PROBLEM DETAILS: Copy out the lines of the records below, and only those lines, from the one with "You are a GUI" through the one with "This screenshot has width=699, height=446.", exactly as they appear.

PROVIDED INFORMATION:
================

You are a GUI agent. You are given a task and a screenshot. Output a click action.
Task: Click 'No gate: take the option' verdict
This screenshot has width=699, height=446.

================

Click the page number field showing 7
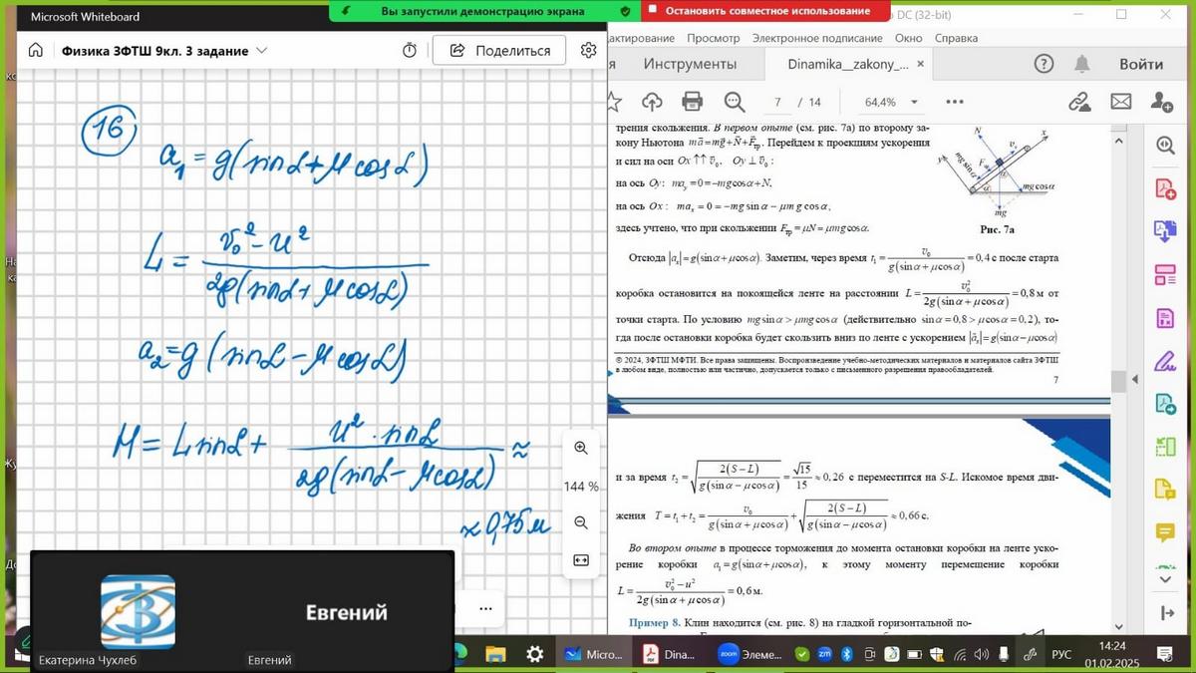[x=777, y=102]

================

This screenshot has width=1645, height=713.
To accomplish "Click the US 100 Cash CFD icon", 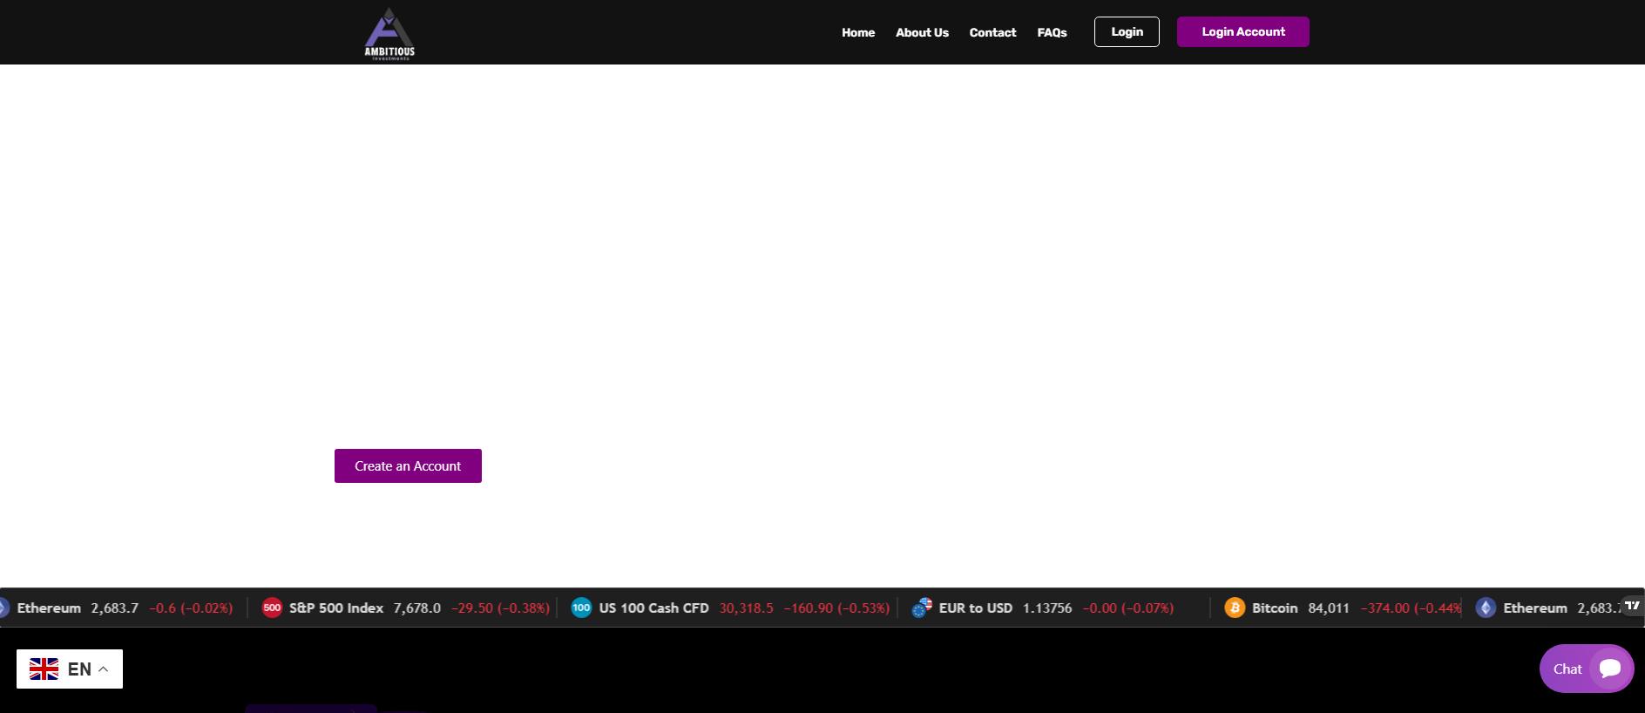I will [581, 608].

================

EXPECTED ANSWER:
You are a GUI agent. You are given a task and a screenshot. Output a click action.
Task: Click 'No gate: take the option' verdict
This screenshot has width=699, height=446.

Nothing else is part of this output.